第八十九話 ステラート領は買い物天国?
宿に到着すると既にみんな宿に戻っていた。
叔父さんのお守りに疲れ果て、ソファに座り込んでいたマルビスとテスラが土埃まみれの私を見て慌てて駆け寄って来たのでどう話せばいいものかと迷っているとロイが二人に説明してくれた。
「なるほど。では無事に、とはいきませんでしたが辺境伯との顔合わせと納品は終わったわけですね?」
「なんとかね。そんなわけで明日も辺境伯に御挨拶をしなくちゃならなくなったんで今から服の調達に行こうかと。明日街を彷徨く服は持って来たけどまさか二日続けてお会いすることになるとは思ってなかったから」
立派な服を着て徒歩で朝市を彷徨くなど襲ってくれと言っているようなものだから持ってきているのは平民に紛れるための服。いかにも貴族的な服は持って来ていない。馬の受け渡しだけとはいえ辺境伯にその格好は失礼だろう。

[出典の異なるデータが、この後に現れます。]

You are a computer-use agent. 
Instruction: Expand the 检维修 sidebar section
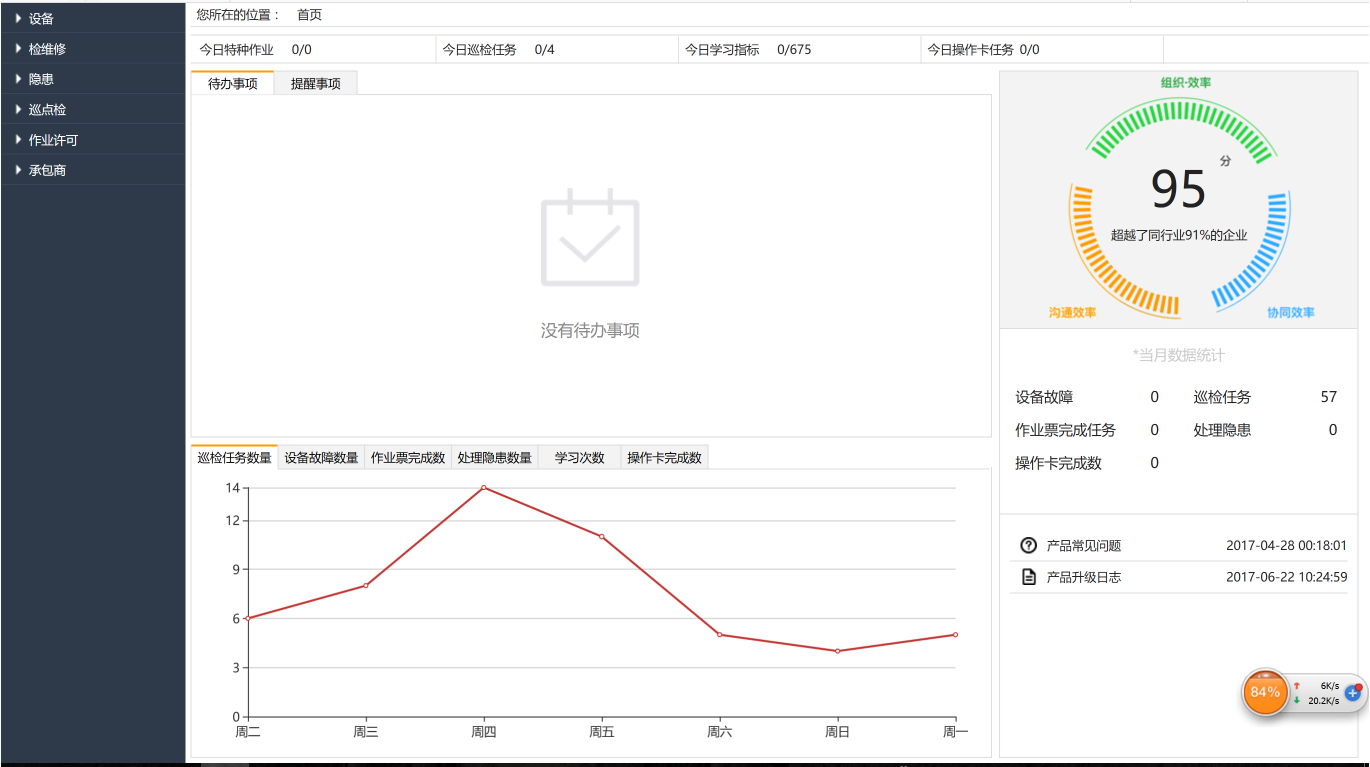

「では今から向かいましょうか。残りの馬と本も前金を支払い確保して来ましたので明日は受け取りと積み込み、残金の支払いだけですし、全員揃っていますから問題もないでしょう」
今回の目的の一つでもある側近達の服の調達だ。
これから人の出入りも多くなるし、顔見せも増えてくるだろうからちゃんとした格好も必要になってくるだろうというマルビスの提案だ。つい先日の王妃様達の来訪にはどうしようもなかったので父様にお願いして屋敷に来る前に許可を得て貰ったけど毎回そういうわけにもいかない。ある程度屋敷が完成してくればまだ手が回っていないからという言い訳もできなくなる。私の持っている服も兄様達のおフルが多い。
「そうだね。あんまり遅くなって店が閉まっても困る」
明日にズレ込むと色々と見て回る予定もずれ込んでくる。
洋服は特にお直しもあるし、明日では間に合わない場合もある。
特にウチのメンツは背も高ければ脚も長い。全く羨ましい限りの体型である。
「夏は陽も長いですから大丈夫だと思いますけど、人数が人数ですからね。護衛は何名連れて行きますか?」
今回はみんなに買ってあげるってわけにもいかないしね。
そうすると今回連れて来なかった護衛メンバーと扱いに差が出てしまうし、依怙贔屓は避けるべきだ。
「イシュカとガイがいるけど二人の服も調達したいし、あんまり大勢で店に押しかけてもねえ。どうしよう?」
「ではライオネルとガジェットにはこのまま護衛を、他の者には銀貨五枚づつ渡してそれぞれ四刻ほど自由時間で好きに食事を取って来てもらいましょう」
そうマルビスは言うと残った護衛達に銀貨を配り始める。
四刻あれば銀貨五枚の軍資金で豪勢な食事をしない限りはちょっとしたお土産を買うくらいの釣りは出る。商店街を覗く余裕もあるからそんなに悪くはないはずだ。思いがけずに自由時間を手に入れた者達は喜び勇んで部屋を飛び出して行った。勿論、今日護衛についてもらう二人にも銀貨は五枚配られる。護衛の任務に付いてもらう代わりに夕食代はコチラ持ち、そのまま懐へ入れてもらう。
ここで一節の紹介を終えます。